Skepsis selbst unter Radfahrern
Selbst manchem Radfahrer erscheint CM fragwürdig, eben weil es sich nicht um eine Demonstration handelt, sondern den §1 der Straßenverkehrsordnung betrifft: Kein Verkehrsteilnehmer darf durch einen anderen „mehr als nach den Umständen unvermeidbar behindert oder belästigt“ werden. In Internetforen mahnen auch Radfahrer, den – begründeten oder unbegründeten – sowieso vorhandenen Zorn vieler Autofahrer nicht ohne Not noch anzuheizen. So etwas könne die nötige Fahrradpolitik eher blockieren, fürchten einige.
Auch Michael Cramer, Europaabgeordneter und Radverkehrsexperte der Grünen, sagt: „Der Sinn des Ganzen ist es nicht, Autos zu blockieren.“ Es gehe darum, „die Bedeutung des Fahrrads in der Stadt zu zeigen“, und in dem Sinne habe CM bereits zu Erfolgen geführt und mache deshalb Sinn.
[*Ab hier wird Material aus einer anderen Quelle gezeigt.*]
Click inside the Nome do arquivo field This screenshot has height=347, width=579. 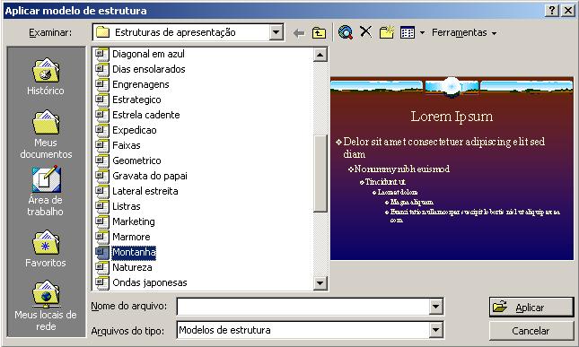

Die SPD in Hamburg, der zweiten CM-Hochburg, wünscht „weiterhin viel Spaß“ – unter Anspielung darauf, dass das Massenradeln auch als großes Happening gesehen wird. Die FDP bezeichnet die Aktionen hingegen als „gefährliche Massenrundfahrten“, während die CDU „das Engagement für mehr Gleichberechtigung im Verkehr“ begrüßt, aber um mehr Abstimmung mit den Behörden bittet.
Der ADAC geht auf Tauchstation: „Bevor ich dazu eine Stellungnahme abgebe, müssen wir erst eine Mitgliederbefragung durchführen“, sagt eine Sprecherin in der Zentrale in München. Man habe aus der Vergangenheit gelernt.